The minister in charge of overseeing an overhaul of the bloated public sector avoided this week stating outright that mass layoffs are on the cards, noting that the dismissal of civil servants would be a last resort and that efforts would be made to keep staff facing redundancy on a “labor reserve” list.

All other options will be exhausted before any decision is made regarding layoffs, said Dimitris Reppas who heads the new Ministry for Administrative Reform and e-Governance.

Many of the employees of public utilities or state bodies that are due to be abolished will be transfered to other posts in the public sector, he said. Other staff will be kept on for a year at 60 per cent of their salary before being dismissed and would then have priority for part-time positions as and when these arise. The main conservative opposition, New Democracy, has proposed that civil servants who face redundancy get a better deal.

Those aged over 50 should kept on at a reduced salary until their retirement, ND says, while those aged between 40 and 50 should get a reduced wage for six years and those aged 30 to 40 for three years.

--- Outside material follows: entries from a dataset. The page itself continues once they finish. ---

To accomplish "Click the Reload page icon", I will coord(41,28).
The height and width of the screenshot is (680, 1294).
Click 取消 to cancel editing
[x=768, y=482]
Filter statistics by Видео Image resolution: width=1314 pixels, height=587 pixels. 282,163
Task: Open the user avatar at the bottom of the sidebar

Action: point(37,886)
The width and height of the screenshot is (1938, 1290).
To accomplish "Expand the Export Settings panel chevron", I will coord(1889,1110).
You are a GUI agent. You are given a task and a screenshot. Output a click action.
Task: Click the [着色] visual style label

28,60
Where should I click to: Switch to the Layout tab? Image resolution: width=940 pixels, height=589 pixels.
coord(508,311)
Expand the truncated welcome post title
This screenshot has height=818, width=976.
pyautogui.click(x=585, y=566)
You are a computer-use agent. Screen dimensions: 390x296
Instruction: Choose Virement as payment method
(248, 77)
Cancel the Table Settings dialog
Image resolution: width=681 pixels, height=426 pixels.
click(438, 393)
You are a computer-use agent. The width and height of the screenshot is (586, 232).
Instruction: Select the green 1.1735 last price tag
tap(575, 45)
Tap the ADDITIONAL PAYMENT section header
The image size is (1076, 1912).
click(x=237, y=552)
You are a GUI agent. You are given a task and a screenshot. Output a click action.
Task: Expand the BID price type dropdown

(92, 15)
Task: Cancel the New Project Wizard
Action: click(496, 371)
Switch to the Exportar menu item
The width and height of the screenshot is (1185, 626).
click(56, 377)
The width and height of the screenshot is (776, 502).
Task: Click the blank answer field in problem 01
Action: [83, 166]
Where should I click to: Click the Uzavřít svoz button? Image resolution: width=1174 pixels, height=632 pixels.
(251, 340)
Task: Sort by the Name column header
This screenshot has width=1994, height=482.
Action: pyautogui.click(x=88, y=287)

The government has until the autumn to draft an across-the-board salary structure for the public sector. In a related development, Finance Minister Evangelos Venizelos said the considerable assets of the Orthodox Church should not be included in a State Property Fund to be set up once the government concludes an inventory of public real estate. Further, the wages of clerics – who are civil servants – will not be cut further, Venizelos said after talks with Archbishop Ieronymos who pledged to help ease the impact of the debt crisis but did not specify how.